モルモット 皮膚疾患④
モルモット 皮膚疾患④
皮膚糸状菌症
皮膚糸状菌症は主にTrichophyton memtagrophytes という真菌(カビ)によって引き起こされます。それ以外にもMicrosporum canisやMicrosporum gypsemという真菌が分離されることがあります。モルモットは潜在的に皮膚糸状菌を保菌しており、無症状キャリアが6~14%に及ぶという報告があります。テディやテディサテンなどの品種は皮膚糸状菌への感受性が高い傾向にあるという報告もあります。
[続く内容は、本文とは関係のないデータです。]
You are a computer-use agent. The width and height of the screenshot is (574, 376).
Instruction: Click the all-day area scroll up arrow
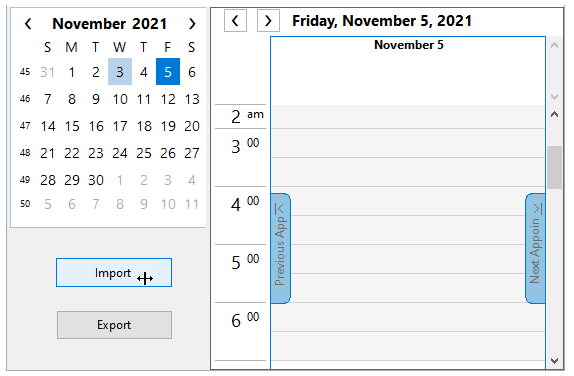(x=555, y=45)
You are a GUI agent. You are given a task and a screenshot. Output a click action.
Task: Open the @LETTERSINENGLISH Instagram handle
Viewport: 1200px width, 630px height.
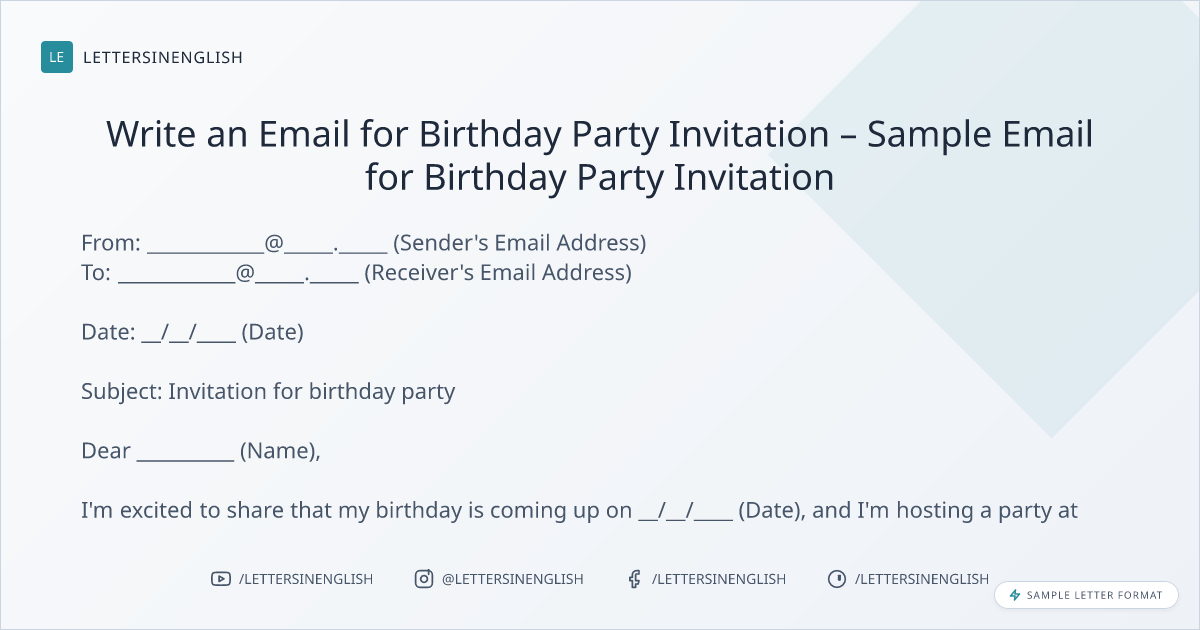point(513,579)
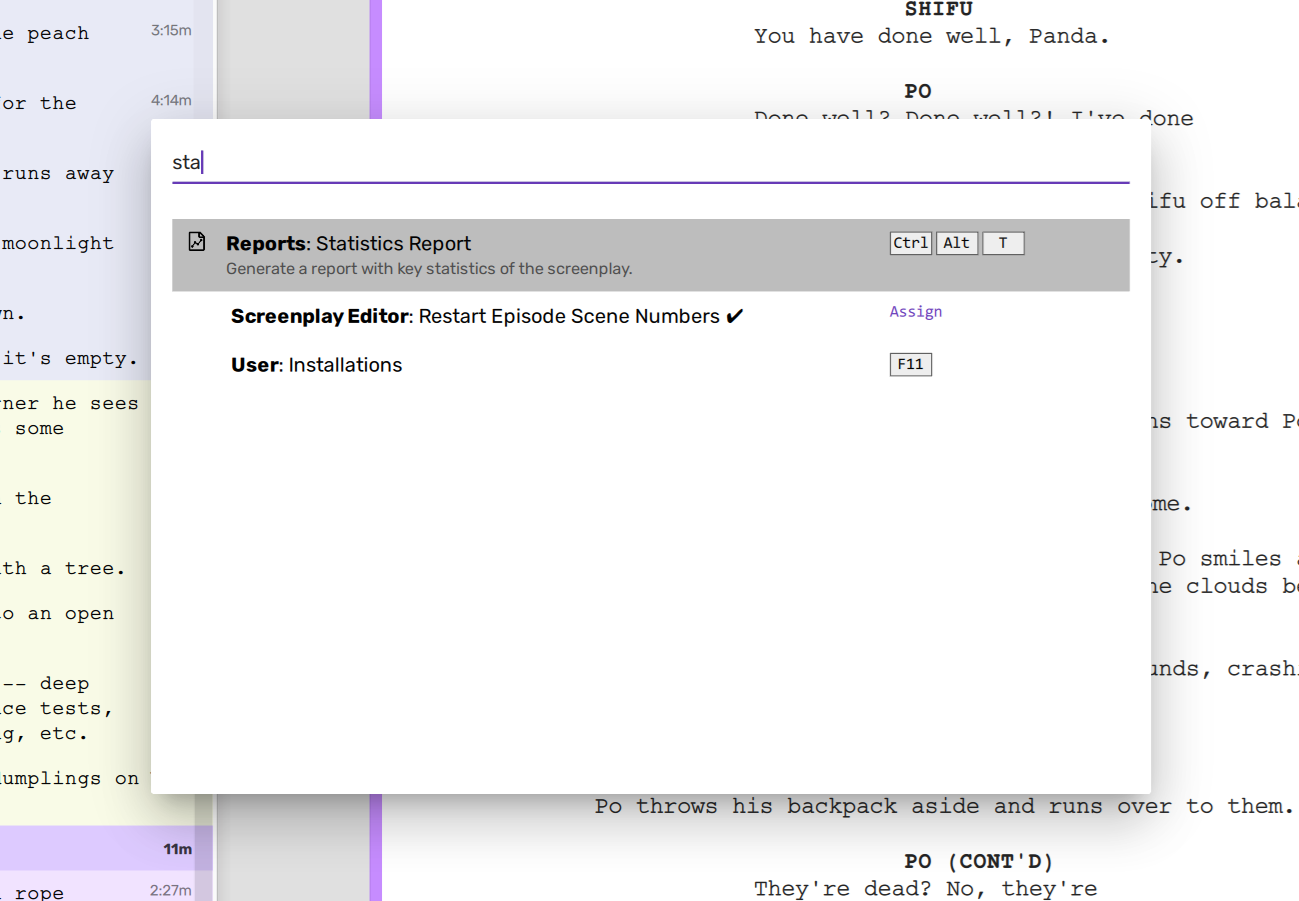Click the PO (CONT'D) character cue
The width and height of the screenshot is (1299, 901).
point(978,861)
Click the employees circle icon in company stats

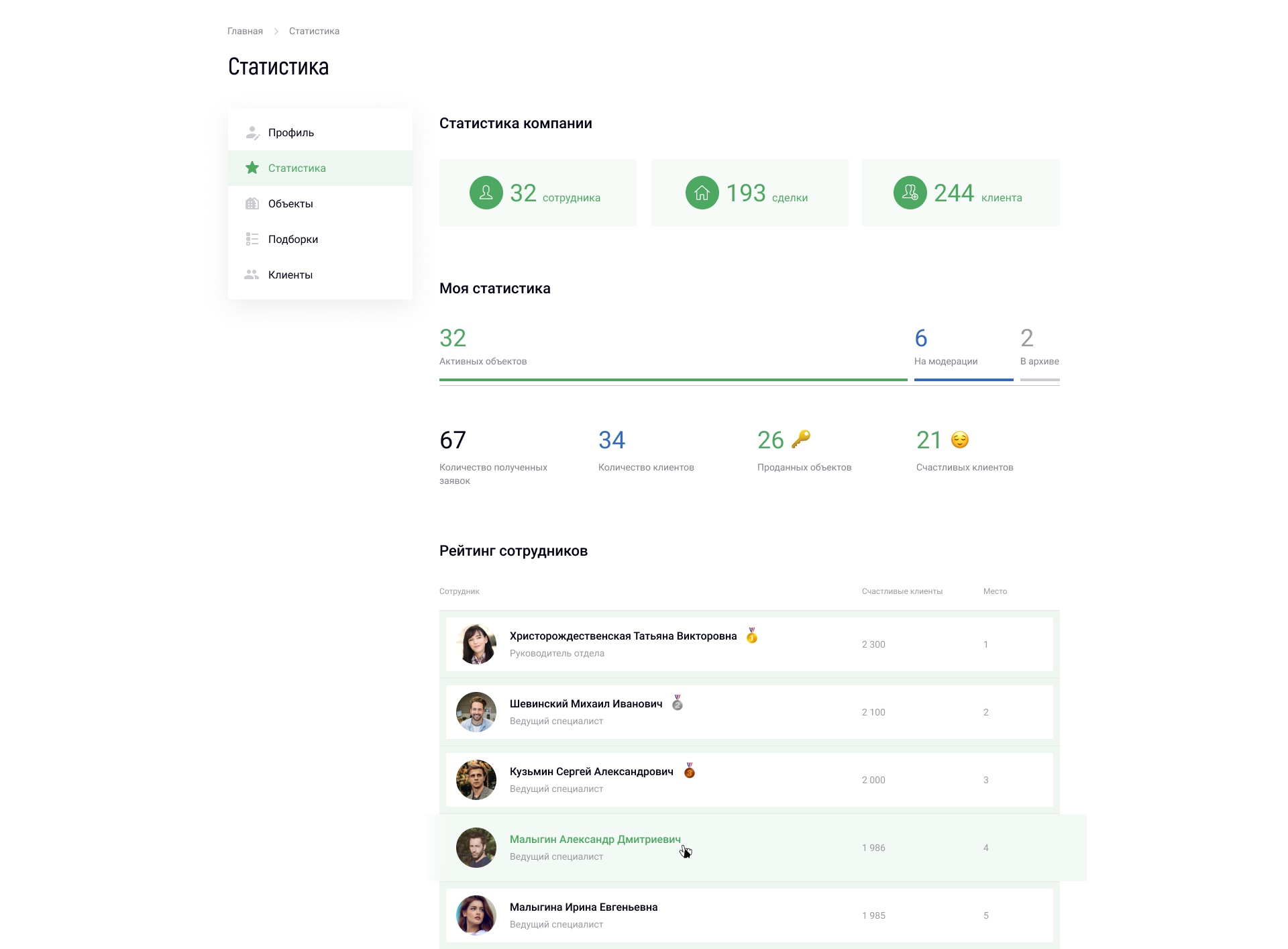point(486,193)
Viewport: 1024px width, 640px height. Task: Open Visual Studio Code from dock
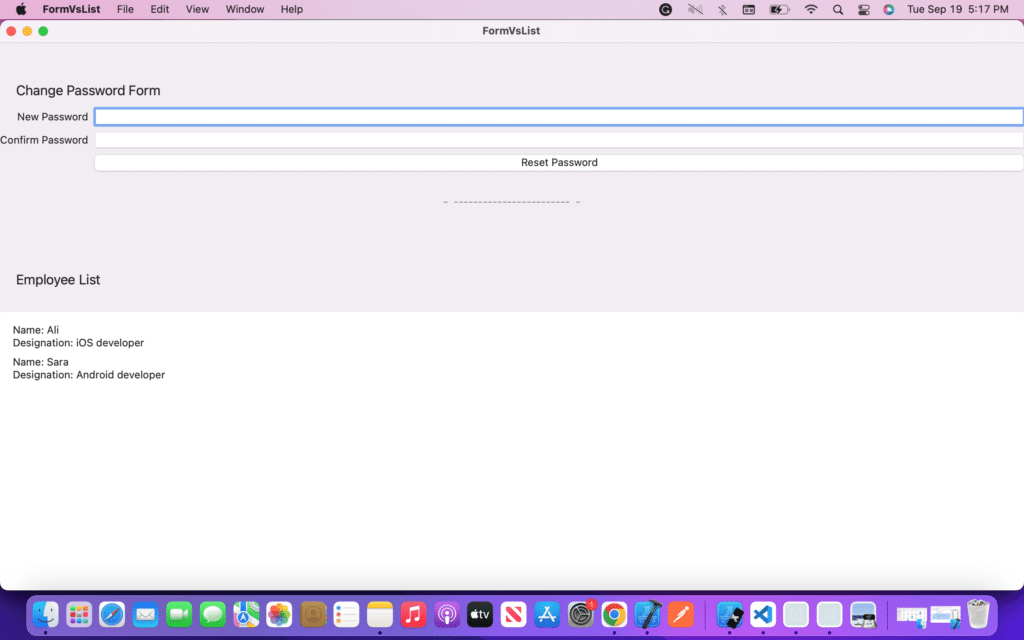763,614
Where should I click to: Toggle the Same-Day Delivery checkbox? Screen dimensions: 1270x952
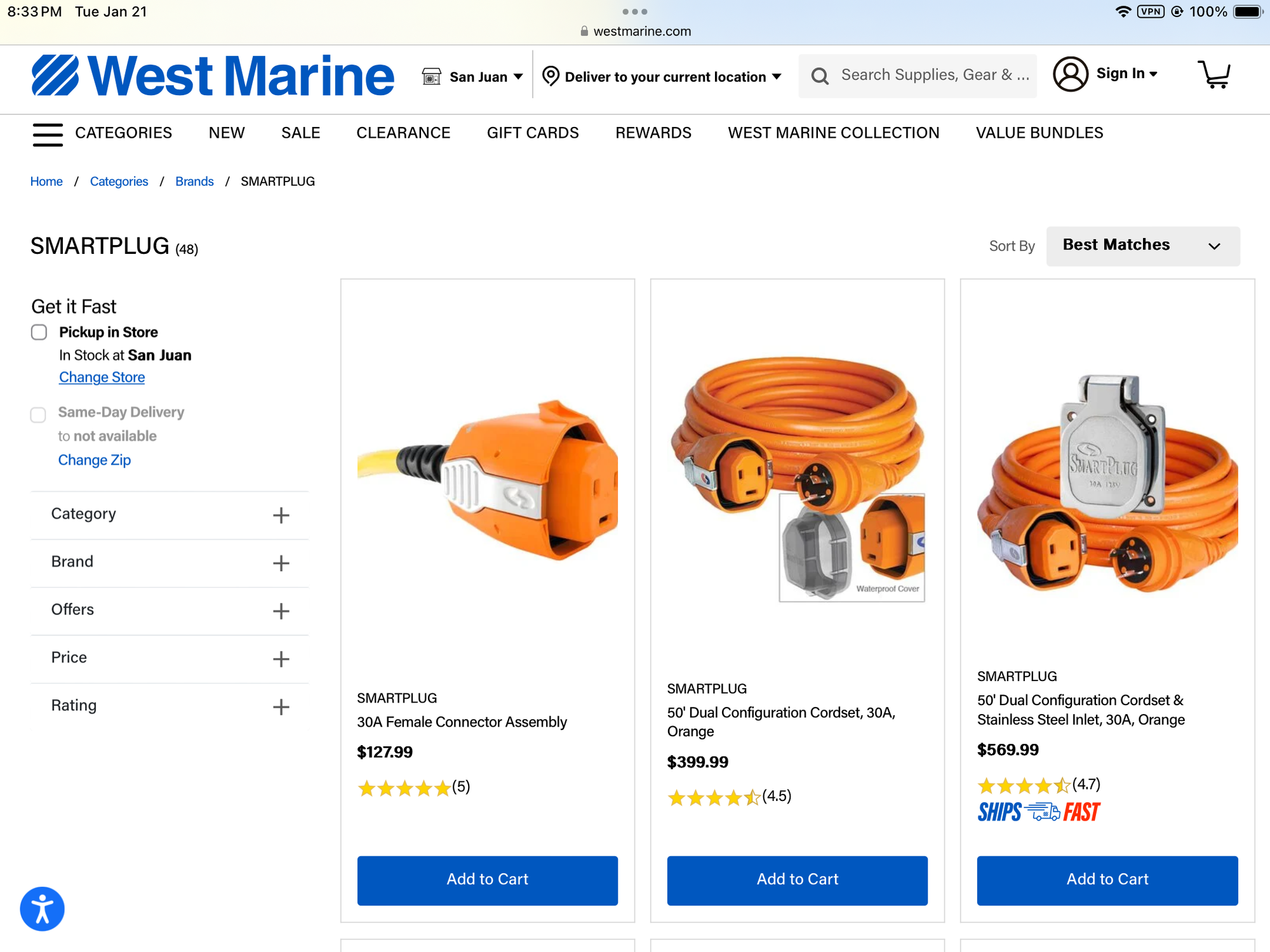tap(38, 414)
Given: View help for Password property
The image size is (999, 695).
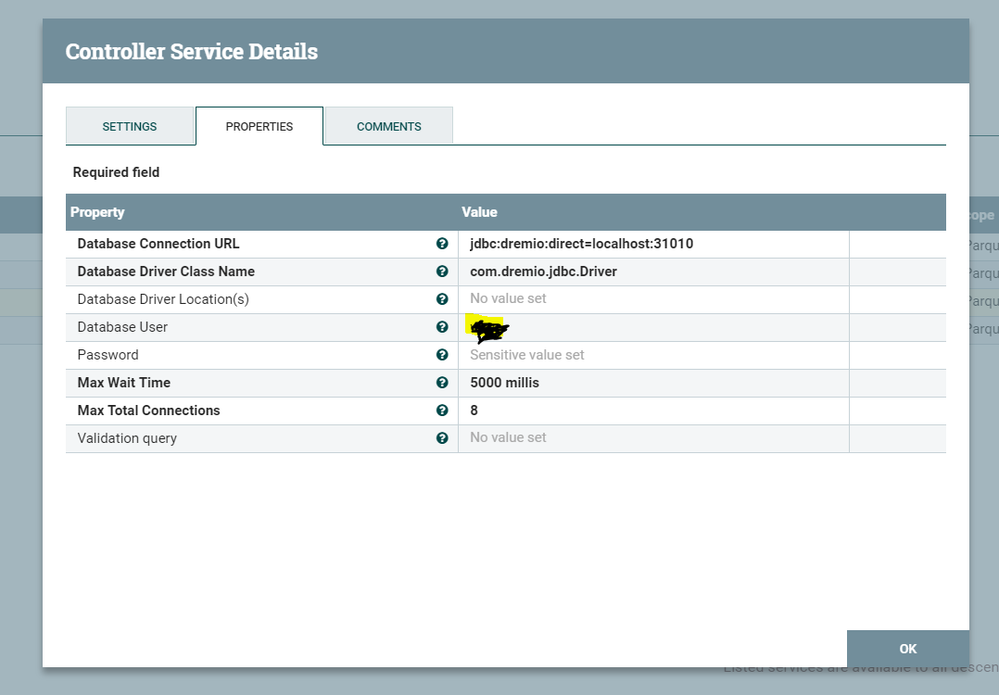Looking at the screenshot, I should click(x=442, y=354).
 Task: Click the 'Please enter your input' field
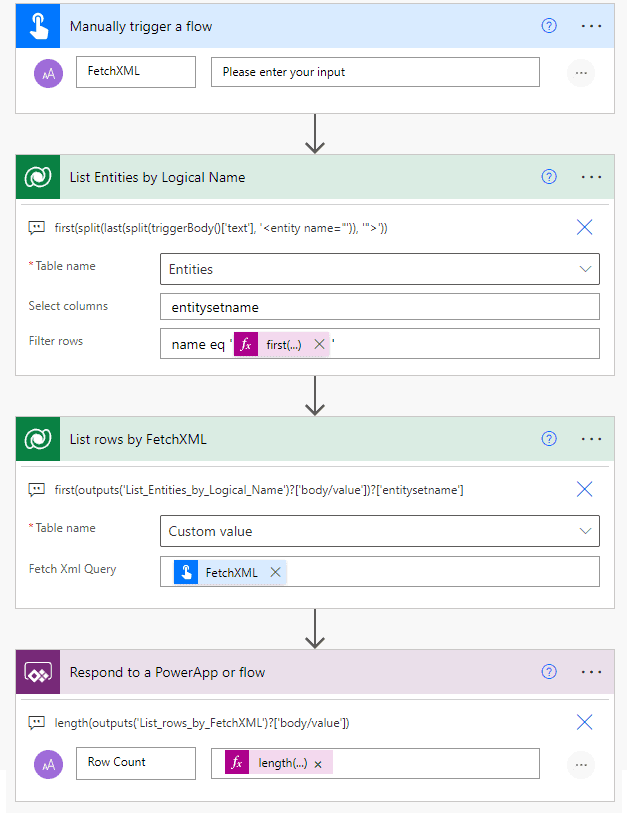tap(375, 72)
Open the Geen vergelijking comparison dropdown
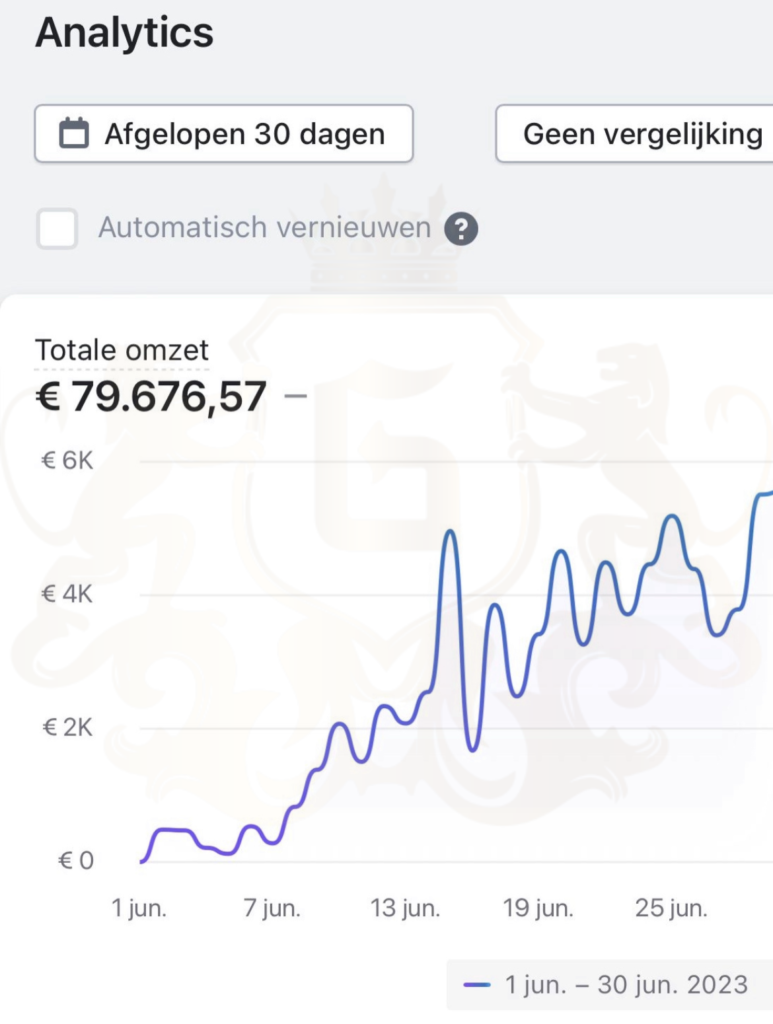Image resolution: width=773 pixels, height=1024 pixels. click(635, 133)
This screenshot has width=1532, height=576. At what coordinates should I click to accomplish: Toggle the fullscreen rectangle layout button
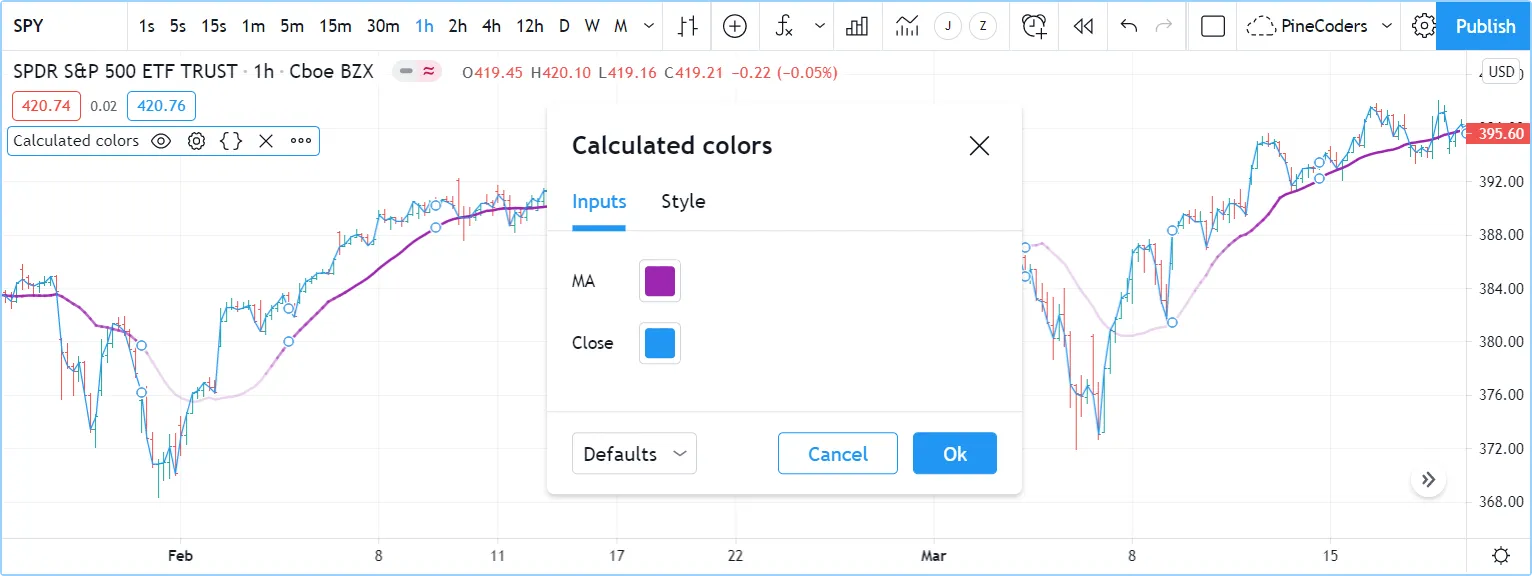[x=1213, y=26]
皮膚糸状菌の病原性は強くはないですが、若齢または老齢個体、不適切な飼育環境や食餌内容、ストレス、基礎疾患などによる免疫低下によって発症します。ケラチンを栄養源とし皮膚の角質や被毛に感染します。好発部位は鼻梁、耳、口唇などの顔面で、進行すると四肢や背部体幹へと拡がります。環境中でも生存できるため、直接接触や飼育用品(床材や寝具)などを介して伝播します。また皮膚糸状菌症は人獣共通感染症(ズーノーシス)です。
● 症状
・落屑(フケ)、脱毛
・軽度の掻痒、痂皮
・限局性のリング状脱毛
・二次感染を伴う炎症、擦過傷
鼻梁の脱毛と鱗屑
頭頂部の脱毛と白色鱗屑・苔癬化 (疥癬との重複感染)
ヒトへの感染(リング状の病変)
● 診断
被毛や鱗屑を採取し顕微鏡で菌糸を確認するか、真菌培養検査にて診断します。真菌培養検査は白色コロニーを形成し、培地が赤色に変化したら陽性となります。通常検査結果がでるのに2~3週間ほどかかります。
皮膚糸状菌の菌糸
真菌培養検査:陽性
● 治療
治療は基本的に全身性の抗真菌薬を投与します。投薬は通常4週間以上必要となります。軽度で局所的な感染では剃毛し、消毒や抗真菌外用薬を使用する場合もあります。皮膚糸状菌は落下した皮膚や被毛から再感染することがあるため、衛生管理には注意が必要です。同居動物がいる場合には隔離します。またヒトへも感染するため、過度なスキンシップは避け、動物を触った後は手洗いを徹底します。特に免疫力の低い子供や高齢者は接触に注意が必要です。